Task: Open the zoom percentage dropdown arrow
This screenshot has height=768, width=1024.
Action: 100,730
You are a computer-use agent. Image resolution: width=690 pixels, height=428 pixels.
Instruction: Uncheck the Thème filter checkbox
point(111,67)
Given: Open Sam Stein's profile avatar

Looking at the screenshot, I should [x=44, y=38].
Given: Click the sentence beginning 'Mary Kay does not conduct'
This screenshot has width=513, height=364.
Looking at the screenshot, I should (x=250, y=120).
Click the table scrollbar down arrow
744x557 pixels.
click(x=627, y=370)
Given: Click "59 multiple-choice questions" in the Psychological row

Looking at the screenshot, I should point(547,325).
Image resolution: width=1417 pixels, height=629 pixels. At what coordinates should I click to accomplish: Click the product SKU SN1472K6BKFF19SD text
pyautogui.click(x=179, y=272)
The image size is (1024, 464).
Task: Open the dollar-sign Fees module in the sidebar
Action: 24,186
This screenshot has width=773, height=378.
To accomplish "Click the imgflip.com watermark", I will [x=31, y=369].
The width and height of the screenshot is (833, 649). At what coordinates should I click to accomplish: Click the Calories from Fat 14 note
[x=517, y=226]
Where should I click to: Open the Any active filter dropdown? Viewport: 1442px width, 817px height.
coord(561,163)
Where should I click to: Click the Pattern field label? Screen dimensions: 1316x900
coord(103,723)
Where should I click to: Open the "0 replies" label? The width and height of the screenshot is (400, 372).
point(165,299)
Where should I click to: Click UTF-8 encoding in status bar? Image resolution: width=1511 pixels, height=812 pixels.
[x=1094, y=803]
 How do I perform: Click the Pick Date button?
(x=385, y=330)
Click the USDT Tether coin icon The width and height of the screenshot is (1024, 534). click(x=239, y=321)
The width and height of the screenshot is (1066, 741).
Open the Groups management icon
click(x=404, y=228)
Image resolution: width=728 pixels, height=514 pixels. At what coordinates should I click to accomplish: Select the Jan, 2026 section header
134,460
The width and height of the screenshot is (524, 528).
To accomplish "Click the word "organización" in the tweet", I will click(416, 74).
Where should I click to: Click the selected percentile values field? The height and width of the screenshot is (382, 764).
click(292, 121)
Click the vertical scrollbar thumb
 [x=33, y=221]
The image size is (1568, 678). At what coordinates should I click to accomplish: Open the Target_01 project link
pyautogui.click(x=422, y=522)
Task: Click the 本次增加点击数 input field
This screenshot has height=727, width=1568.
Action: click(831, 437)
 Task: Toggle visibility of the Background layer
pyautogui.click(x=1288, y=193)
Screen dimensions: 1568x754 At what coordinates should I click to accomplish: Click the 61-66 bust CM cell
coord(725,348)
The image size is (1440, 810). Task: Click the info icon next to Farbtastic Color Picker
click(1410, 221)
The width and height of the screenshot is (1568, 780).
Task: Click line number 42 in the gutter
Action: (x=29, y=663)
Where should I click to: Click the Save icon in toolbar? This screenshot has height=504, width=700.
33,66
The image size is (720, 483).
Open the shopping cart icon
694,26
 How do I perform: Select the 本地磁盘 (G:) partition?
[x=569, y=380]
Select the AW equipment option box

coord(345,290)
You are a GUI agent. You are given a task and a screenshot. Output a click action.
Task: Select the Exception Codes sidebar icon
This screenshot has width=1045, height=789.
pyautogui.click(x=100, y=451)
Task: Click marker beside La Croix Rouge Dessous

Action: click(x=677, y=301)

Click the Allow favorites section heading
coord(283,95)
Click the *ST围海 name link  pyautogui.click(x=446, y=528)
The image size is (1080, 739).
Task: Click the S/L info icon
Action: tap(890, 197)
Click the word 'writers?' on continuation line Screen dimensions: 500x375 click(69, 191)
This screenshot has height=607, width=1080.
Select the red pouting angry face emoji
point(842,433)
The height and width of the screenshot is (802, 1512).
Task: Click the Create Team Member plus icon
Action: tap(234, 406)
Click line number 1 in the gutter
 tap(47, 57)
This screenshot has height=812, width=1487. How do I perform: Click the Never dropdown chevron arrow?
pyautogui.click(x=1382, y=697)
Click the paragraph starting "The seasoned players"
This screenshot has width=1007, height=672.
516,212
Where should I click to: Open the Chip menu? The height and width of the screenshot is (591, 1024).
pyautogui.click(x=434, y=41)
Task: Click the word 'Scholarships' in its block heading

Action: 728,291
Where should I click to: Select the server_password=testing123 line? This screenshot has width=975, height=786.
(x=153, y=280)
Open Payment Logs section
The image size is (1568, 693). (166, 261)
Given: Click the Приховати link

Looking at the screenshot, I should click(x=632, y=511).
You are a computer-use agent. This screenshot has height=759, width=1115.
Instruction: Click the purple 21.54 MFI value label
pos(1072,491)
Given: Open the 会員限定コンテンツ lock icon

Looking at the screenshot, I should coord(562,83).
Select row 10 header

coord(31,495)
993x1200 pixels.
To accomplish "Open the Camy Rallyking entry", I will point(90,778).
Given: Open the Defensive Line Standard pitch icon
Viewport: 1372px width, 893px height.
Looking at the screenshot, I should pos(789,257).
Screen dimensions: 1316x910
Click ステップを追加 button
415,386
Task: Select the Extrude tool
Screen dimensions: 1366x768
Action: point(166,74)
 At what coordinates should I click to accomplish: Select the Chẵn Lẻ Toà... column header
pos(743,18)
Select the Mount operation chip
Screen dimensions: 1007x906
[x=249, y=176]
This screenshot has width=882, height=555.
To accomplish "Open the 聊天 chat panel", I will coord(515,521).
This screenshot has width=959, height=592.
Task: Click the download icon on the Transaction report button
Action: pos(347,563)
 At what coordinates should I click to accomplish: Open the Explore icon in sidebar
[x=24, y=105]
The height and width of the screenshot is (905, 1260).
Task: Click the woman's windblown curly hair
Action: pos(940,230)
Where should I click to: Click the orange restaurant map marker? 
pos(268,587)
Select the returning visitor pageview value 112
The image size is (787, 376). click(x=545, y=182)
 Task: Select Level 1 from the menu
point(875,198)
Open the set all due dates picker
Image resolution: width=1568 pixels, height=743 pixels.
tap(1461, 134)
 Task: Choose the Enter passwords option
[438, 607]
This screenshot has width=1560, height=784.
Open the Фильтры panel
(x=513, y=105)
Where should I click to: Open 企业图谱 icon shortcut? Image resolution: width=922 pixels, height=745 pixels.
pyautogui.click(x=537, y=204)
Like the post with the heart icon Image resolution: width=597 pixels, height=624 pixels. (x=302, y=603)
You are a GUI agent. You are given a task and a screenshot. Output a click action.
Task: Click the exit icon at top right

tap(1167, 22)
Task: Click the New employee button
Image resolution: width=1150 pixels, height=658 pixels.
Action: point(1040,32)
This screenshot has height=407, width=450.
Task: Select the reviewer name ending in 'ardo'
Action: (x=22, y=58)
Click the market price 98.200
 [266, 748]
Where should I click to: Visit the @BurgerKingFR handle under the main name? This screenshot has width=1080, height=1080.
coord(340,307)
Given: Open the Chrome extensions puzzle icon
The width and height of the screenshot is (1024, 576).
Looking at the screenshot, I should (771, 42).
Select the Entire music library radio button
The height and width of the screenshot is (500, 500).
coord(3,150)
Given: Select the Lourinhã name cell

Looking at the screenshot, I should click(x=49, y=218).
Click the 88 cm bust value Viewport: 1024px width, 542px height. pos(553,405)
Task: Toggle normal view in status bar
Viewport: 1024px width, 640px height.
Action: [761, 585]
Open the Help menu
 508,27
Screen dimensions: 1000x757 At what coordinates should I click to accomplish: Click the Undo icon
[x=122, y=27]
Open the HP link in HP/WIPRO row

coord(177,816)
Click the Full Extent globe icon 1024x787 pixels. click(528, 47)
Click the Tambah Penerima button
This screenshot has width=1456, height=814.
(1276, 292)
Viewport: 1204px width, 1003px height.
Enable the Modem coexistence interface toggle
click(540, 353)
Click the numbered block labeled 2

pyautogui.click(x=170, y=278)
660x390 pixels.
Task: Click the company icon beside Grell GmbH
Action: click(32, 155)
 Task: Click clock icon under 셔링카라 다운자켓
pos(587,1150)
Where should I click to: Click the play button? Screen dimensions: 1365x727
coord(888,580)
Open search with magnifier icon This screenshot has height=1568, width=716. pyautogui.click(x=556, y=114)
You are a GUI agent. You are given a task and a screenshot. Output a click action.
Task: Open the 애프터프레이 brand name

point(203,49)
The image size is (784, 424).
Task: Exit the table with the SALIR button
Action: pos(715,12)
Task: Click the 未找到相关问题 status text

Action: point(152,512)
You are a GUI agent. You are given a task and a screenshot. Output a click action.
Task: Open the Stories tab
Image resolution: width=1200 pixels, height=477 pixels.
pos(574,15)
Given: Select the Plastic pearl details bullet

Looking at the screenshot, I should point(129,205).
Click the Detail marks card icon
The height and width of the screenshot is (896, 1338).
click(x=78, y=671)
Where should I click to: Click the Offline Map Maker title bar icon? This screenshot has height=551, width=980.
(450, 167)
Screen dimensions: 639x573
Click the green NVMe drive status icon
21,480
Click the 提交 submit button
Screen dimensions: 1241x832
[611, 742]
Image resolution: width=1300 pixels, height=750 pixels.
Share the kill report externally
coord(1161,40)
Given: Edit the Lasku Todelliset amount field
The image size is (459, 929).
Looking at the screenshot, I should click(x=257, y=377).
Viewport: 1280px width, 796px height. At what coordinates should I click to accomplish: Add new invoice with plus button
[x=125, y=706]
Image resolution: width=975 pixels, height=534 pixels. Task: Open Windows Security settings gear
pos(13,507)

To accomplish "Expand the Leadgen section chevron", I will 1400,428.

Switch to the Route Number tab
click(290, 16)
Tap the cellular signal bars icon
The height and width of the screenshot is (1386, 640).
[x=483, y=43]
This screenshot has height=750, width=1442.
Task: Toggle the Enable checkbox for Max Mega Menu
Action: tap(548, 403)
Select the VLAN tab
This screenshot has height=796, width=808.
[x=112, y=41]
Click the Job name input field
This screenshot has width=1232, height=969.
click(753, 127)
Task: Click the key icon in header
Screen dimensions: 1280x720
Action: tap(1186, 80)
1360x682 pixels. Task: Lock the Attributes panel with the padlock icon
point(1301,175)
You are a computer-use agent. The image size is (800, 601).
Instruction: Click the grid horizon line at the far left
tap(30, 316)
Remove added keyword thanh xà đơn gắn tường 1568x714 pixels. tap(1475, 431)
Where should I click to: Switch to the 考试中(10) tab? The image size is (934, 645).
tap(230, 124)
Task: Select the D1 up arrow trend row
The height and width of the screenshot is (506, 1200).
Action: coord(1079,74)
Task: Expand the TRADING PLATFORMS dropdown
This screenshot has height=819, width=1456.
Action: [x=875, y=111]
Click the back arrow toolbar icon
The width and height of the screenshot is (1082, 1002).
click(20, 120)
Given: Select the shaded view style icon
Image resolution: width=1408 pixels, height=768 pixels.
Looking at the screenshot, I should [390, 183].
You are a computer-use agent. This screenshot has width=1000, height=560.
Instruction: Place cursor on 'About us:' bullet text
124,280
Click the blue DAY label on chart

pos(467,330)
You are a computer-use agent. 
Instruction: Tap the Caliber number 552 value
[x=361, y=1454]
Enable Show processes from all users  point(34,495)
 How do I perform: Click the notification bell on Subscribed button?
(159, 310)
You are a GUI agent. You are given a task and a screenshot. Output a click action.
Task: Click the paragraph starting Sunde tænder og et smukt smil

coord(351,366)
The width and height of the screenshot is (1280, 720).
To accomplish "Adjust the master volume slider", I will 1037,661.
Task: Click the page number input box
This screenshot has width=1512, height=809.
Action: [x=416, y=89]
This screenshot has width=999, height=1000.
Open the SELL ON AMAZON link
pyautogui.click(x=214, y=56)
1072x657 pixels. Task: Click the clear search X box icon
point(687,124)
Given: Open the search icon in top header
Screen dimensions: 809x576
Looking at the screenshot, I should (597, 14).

----------

Once you have located every line with the word "computer" in the material above, list those lines.

You are a computer-use agent. Image resolution: width=690 pixels, height=428 pixels.
You are a computer-use agent. This screenshot has height=759, width=1115.
You are a computer-use agent. The image size is (800, 601).
You are a computer-use agent. This screenshot has width=1000, height=560.
You are a computer-use agent. 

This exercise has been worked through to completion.